Find the solution to $f (t) = 2 \int^t_0 f'(u) sin 3 (t-u) \ du + 2 cos (3t)$.
Also find $f (0)$.II) Solution, so far:

$F(s) = 2 (s F(s) - f(0)) * \frac{3}{(s^2 + 3^2)} + \frac{2}{(s^2 + 3^2)}$

$F(s) (1 - \frac{(6 s)}{(s^2 + 3^2)} = \frac{(2 s - 6 f(0)}{(s^2 + 3^2)}$

$F(s) = \frac{(2 s - 6 f(0)}{(s^2 + 3^2 - 6s)}$And this is basically where I'm stuck.
III) Proposed final solution:

Rewrites $(s^2 + 3^2 - 6s)$ to $(s - 3)^2$

$F(s) = 2 s \frac{(1)}{(s - 3)^2)} - 6 f(0) \frac{(1)}{((s - 3)^2)}$

$f(t) = 2 \mathcal {L^{-1}} (s) \mathcal {L^{-1}} \frac{(1)}{(s - 3)^2} - 6 f(0) \mathcal {L^{-1}} \frac{(1)}{(s - 3)^2}$

Well, this is an error.

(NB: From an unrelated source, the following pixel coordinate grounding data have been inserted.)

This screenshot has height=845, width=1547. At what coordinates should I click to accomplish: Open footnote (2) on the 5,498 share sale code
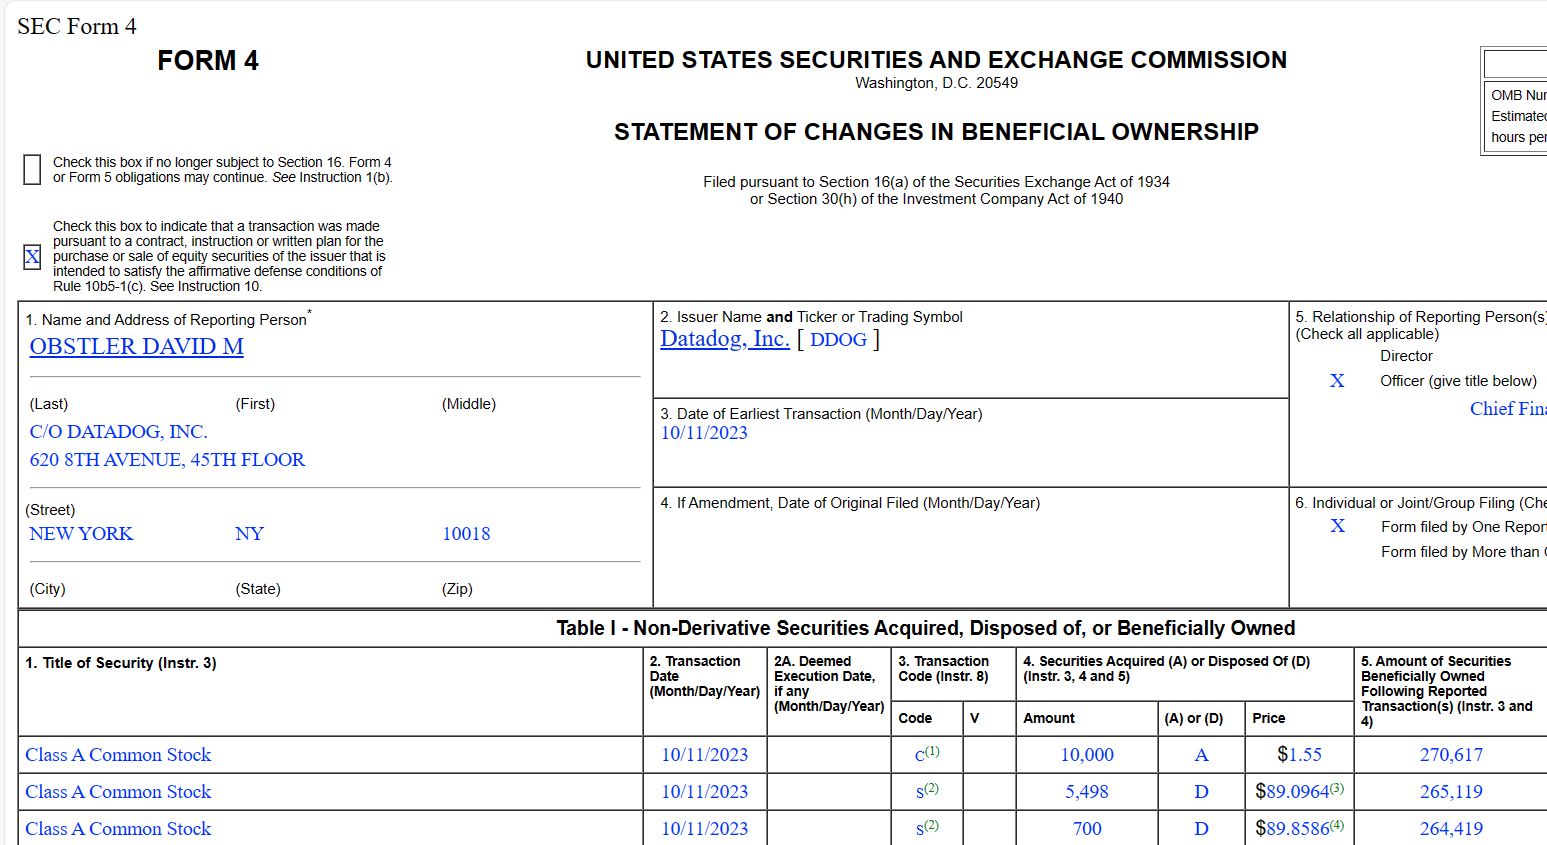click(x=931, y=788)
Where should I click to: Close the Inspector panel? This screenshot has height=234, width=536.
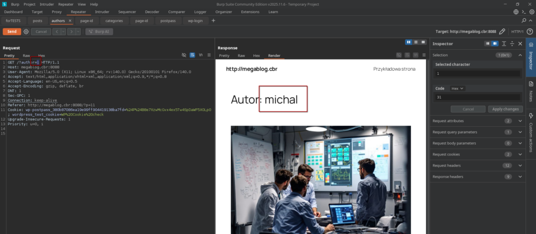click(x=520, y=44)
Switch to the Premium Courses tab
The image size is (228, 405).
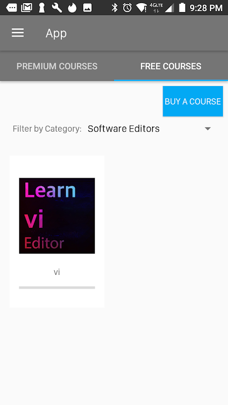pos(57,66)
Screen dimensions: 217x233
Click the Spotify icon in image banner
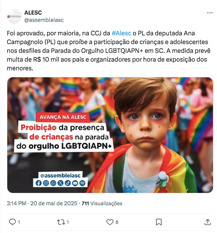pyautogui.click(x=82, y=183)
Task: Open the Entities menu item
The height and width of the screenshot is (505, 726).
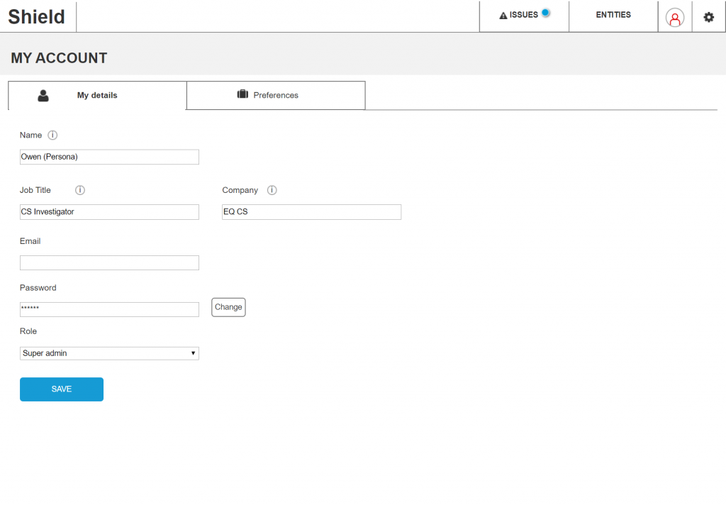Action: (x=613, y=15)
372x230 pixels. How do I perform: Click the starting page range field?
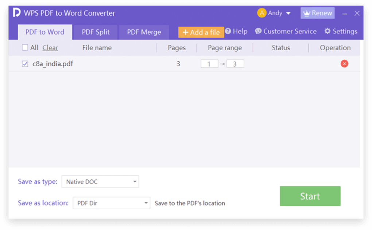click(209, 63)
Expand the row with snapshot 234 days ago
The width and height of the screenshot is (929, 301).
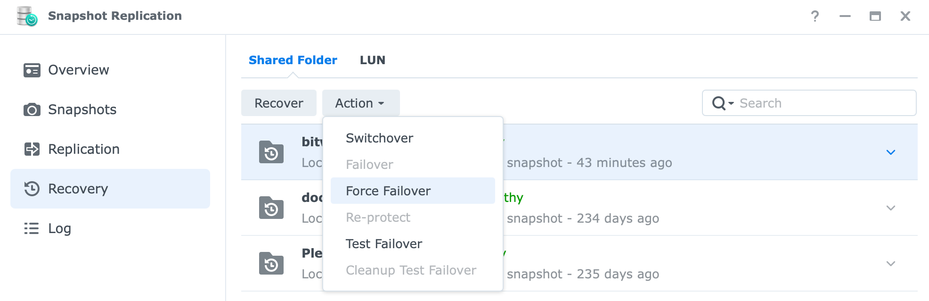pyautogui.click(x=891, y=208)
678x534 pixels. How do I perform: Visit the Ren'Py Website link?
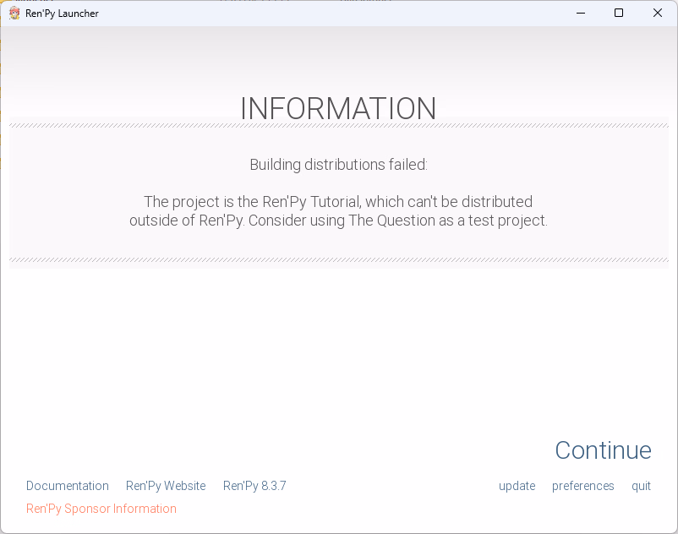[166, 486]
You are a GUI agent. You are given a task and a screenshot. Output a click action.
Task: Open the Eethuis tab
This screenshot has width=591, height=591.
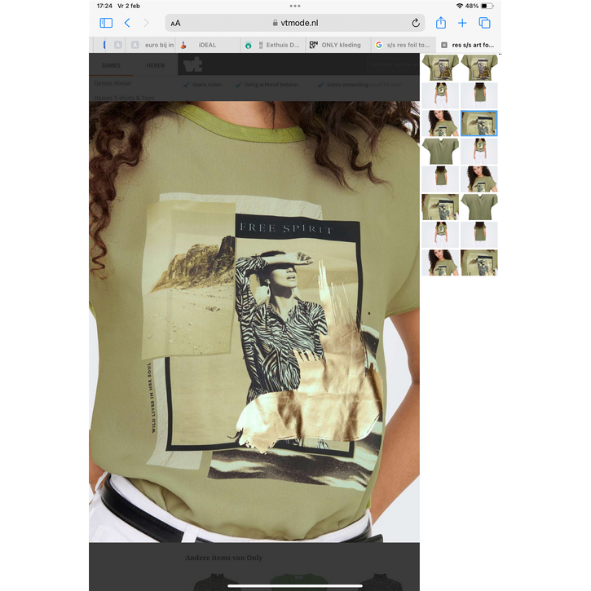277,45
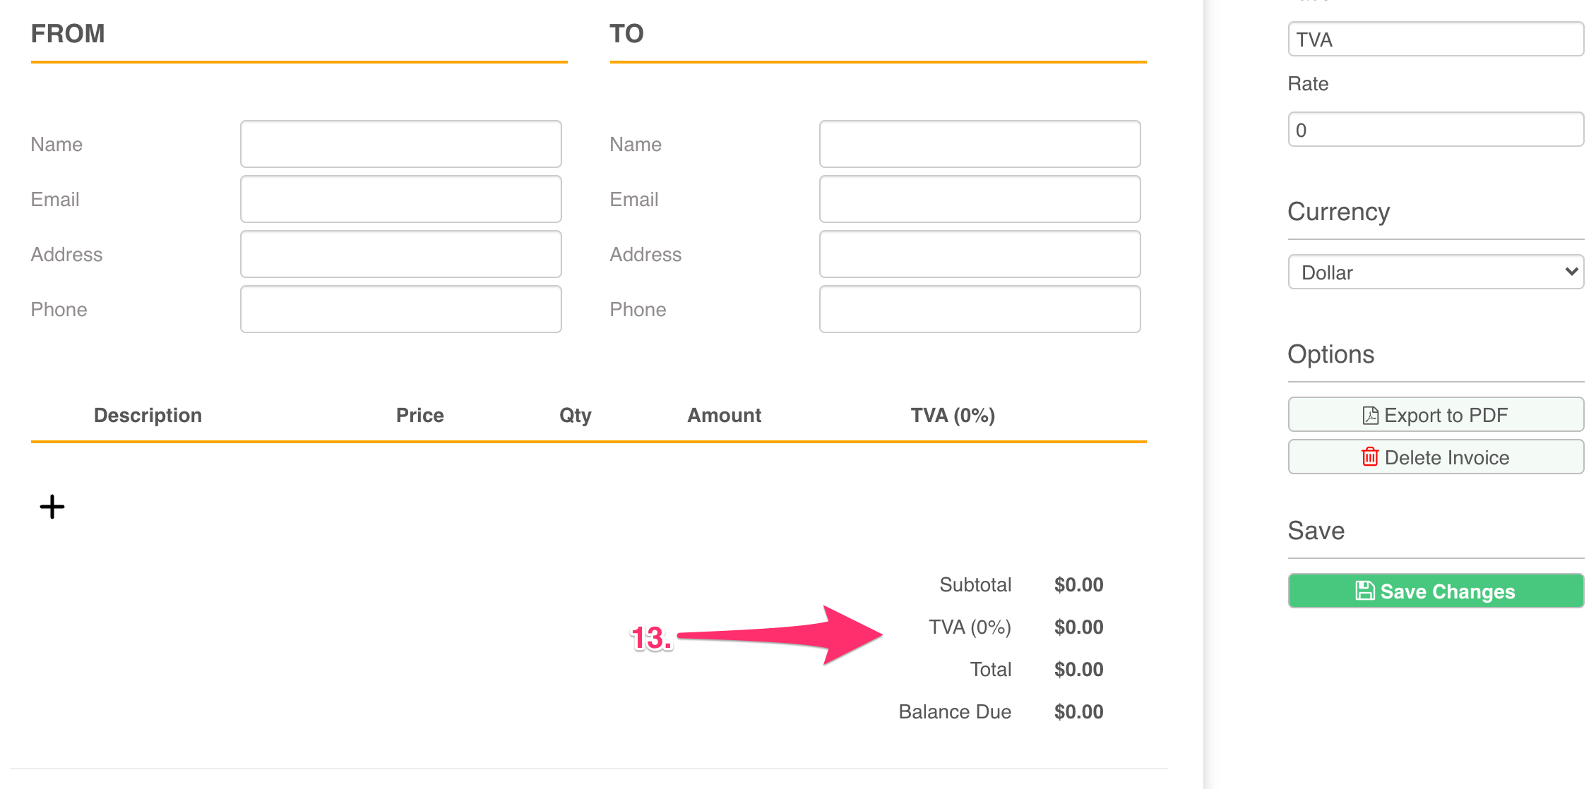
Task: Focus the FROM Name input field
Action: click(400, 144)
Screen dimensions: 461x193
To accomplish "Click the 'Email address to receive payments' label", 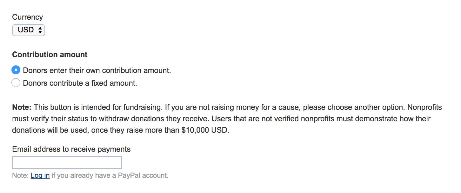I will pos(71,149).
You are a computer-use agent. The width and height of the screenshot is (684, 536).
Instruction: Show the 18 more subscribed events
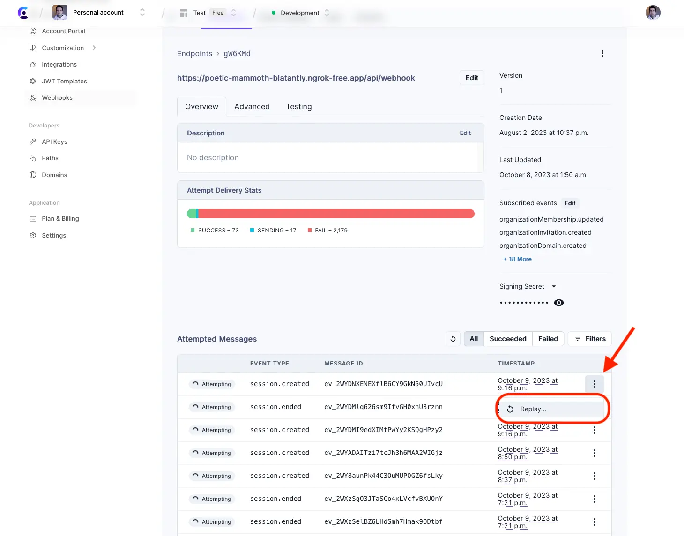coord(517,259)
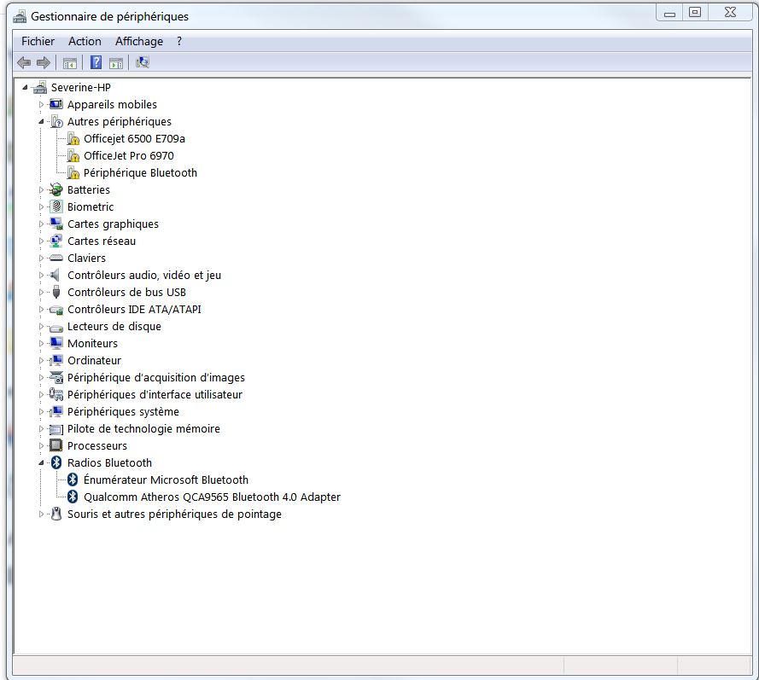This screenshot has height=680, width=759.
Task: Click the Moniteurs category icon
Action: pyautogui.click(x=56, y=343)

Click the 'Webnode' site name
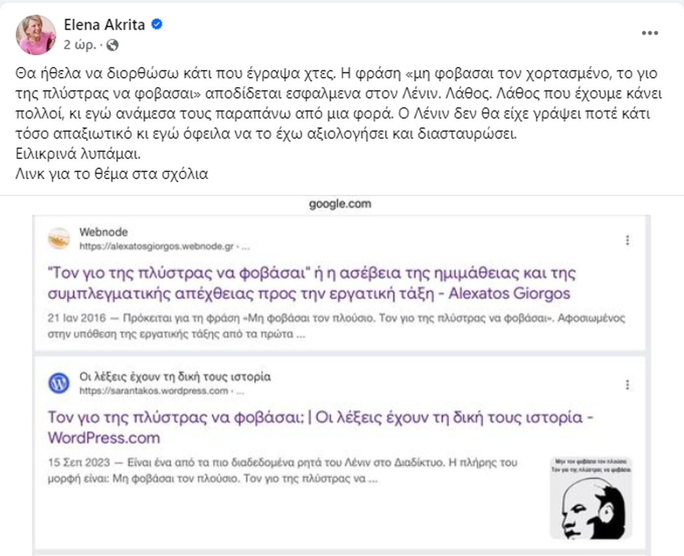pos(103,232)
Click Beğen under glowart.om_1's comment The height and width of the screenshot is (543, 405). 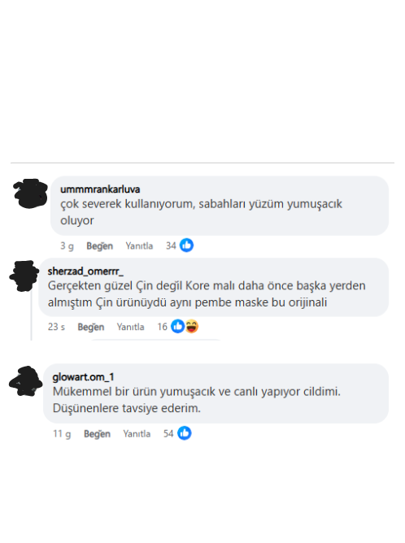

The inverse Laplace transform of $\frac{s}{(s- 3)^2}$ is NOT the inverse Laplace transform of s times the inverse Laplace transform of $\frac{1}{(x- 3)^2}$

Try writing $\frac{s}{(s- 3)^2}$ as $$\frac{s- 3}{(s- 3)^2}+ \frac{3}{(s- 3)^2}= \frac{1}{s- 3}+ 3\frac{1}{(s- 3)^2}$$

$f(t) = 2 t * t e^{3t} - 6 f(0) t e^{3t}$

$f(t) = 2 t^2 e^{3t} - 6 f(0) t e^{3t}$

Insert $t = 0$

$f(0) = 0* 2 e^{3t} - 0 * 6 f(0) e^{3t} = 0$

Hence, $f(0) = 0$ and therefore $- 6 f(0) t e^{3t} = 0$

which gives $f(t) = 2 t^2 e^{3t}$


However, I feel VERY unsure about this.

Any pointers and feedback are immensly welcome!

 

[vela]

<< Moderator Note -- thread moved to the Homework Help forums >>

I'm stuck on a problem, and I'm in serious need of help.

I) Problem:

Find the solution to $f (t) = 2 \int^t_0 f'(u) sin 3 (t-u) \ du + 2 cos (3t)$.
Also find $f (0)$.II) Solution, so far:

$F(s) = 2 (s F(s) - f(0)) * \frac{3}{(s^2 + 3^2)} + \frac{2}{(s^2 + 3^2)}$

You're not convolving the Laplace transforms, and you didn't transform cos 3t correctly. You should have
$$F(s) = 2\left[(s F(s)-f(0)) \frac{3}{s^2+3^2}\right] + \frac{2s}{s^2+3^2}.$$

Also, you can find f(0) by simply setting t=0 in the original equation.